EXERCISE BRIEF >> Below are the entries to work from; restate word for word the portion that opens with the line containing "الأسئلة الشائعة (805, 159)" and closes with the line containing "من نحن (1185, 2376)", keeping both.

(Stored items)

== Segment start ==

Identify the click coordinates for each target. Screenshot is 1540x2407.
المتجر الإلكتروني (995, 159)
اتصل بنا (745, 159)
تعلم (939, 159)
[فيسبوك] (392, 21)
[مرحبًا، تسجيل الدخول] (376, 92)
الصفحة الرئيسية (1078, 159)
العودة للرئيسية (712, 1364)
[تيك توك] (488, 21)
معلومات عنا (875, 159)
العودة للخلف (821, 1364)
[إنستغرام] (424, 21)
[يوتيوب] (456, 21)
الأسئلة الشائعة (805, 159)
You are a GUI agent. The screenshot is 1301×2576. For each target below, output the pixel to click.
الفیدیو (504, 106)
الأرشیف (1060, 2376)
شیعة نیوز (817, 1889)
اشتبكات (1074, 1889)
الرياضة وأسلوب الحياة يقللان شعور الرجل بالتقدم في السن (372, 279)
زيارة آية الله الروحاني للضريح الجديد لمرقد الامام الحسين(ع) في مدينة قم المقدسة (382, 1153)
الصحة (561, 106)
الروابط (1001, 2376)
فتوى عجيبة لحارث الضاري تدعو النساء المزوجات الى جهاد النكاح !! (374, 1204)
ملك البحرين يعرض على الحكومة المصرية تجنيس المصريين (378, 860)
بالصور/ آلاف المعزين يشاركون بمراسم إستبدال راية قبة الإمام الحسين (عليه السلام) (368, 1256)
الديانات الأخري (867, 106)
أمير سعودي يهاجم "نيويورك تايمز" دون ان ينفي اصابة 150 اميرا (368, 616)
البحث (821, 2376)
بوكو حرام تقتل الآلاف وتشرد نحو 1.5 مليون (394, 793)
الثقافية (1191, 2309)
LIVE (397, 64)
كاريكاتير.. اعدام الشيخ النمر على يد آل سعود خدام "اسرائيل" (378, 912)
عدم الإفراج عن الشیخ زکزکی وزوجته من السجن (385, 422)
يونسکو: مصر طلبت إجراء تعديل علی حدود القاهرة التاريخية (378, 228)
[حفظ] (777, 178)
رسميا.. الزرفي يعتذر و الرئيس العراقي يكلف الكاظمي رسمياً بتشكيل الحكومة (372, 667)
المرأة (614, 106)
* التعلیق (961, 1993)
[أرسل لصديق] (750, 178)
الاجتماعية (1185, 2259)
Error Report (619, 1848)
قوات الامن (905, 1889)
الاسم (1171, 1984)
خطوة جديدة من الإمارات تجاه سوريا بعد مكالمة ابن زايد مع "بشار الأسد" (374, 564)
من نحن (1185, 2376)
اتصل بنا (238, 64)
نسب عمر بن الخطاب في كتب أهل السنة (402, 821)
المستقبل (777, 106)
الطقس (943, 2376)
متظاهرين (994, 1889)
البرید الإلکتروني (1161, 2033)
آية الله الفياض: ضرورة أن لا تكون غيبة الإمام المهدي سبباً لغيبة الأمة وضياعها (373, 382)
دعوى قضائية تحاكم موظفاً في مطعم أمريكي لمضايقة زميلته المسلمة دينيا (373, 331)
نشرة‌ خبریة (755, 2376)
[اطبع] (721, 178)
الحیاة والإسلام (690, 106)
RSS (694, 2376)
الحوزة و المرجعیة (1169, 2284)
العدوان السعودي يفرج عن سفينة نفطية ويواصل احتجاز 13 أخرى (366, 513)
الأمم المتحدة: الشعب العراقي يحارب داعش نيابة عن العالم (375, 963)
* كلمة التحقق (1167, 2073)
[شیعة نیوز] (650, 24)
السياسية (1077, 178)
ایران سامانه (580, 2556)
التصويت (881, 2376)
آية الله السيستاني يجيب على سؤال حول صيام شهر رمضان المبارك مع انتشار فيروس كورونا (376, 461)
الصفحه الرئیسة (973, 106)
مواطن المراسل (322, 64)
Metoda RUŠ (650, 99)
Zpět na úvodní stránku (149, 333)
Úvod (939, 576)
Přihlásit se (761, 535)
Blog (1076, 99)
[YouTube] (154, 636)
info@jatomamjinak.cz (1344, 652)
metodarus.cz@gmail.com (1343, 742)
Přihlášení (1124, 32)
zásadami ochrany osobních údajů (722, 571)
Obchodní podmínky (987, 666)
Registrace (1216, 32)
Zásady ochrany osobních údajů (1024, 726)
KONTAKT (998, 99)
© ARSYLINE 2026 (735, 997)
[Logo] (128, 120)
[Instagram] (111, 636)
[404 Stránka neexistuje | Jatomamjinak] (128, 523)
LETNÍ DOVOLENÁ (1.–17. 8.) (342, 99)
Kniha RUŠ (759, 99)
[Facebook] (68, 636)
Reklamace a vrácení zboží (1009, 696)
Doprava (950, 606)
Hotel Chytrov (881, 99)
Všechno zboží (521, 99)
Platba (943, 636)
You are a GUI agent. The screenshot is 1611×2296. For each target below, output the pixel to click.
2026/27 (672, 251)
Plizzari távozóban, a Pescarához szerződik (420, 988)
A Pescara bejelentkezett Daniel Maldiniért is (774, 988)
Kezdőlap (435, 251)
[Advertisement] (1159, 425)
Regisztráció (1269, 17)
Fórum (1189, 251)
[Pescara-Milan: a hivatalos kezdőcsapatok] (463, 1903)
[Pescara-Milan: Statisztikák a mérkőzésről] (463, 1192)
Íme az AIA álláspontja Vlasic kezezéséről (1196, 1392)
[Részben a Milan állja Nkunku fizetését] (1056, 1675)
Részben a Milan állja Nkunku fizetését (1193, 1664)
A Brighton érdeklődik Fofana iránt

== Segment end ==

TASK OUTPUT >>
الأسئلة الشائعة (805, 159)
You are a GUI agent. The screenshot is 1301×2576. For each target below, output the pixel to click.
الفیدیو (504, 106)
الأرشیف (1060, 2376)
شیعة نیوز (817, 1889)
اشتبكات (1074, 1889)
الرياضة وأسلوب الحياة يقللان شعور الرجل بالتقدم في السن (372, 279)
زيارة آية الله الروحاني للضريح الجديد لمرقد الامام الحسين(ع) في مدينة قم المقدسة (382, 1153)
الصحة (561, 106)
الروابط (1001, 2376)
فتوى عجيبة لحارث الضاري تدعو النساء المزوجات الى جهاد النكاح !! (374, 1204)
ملك البحرين يعرض على الحكومة المصرية تجنيس المصريين (378, 860)
بالصور/ آلاف المعزين يشاركون بمراسم إستبدال راية قبة الإمام الحسين (عليه السلام) (368, 1256)
الديانات الأخري (867, 106)
أمير سعودي يهاجم "نيويورك تايمز" دون ان ينفي اصابة 150 اميرا (368, 616)
البحث (821, 2376)
بوكو حرام تقتل الآلاف وتشرد نحو 1.5 مليون (394, 793)
الثقافية (1191, 2309)
LIVE (397, 64)
كاريكاتير.. اعدام الشيخ النمر على يد آل سعود خدام "اسرائيل" (378, 912)
عدم الإفراج عن الشیخ زکزکی وزوجته من السجن (385, 422)
يونسکو: مصر طلبت إجراء تعديل علی حدود القاهرة التاريخية (378, 228)
[حفظ] (777, 178)
رسميا.. الزرفي يعتذر و الرئيس العراقي يكلف الكاظمي رسمياً بتشكيل الحكومة (372, 667)
المرأة (614, 106)
* التعلیق (961, 1993)
[أرسل لصديق] (750, 178)
الاجتماعية (1185, 2259)
Error Report (619, 1848)
قوات الامن (905, 1889)
الاسم (1171, 1984)
خطوة جديدة من الإمارات تجاه سوريا بعد مكالمة ابن زايد مع "بشار الأسد" (374, 564)
من نحن (1185, 2376)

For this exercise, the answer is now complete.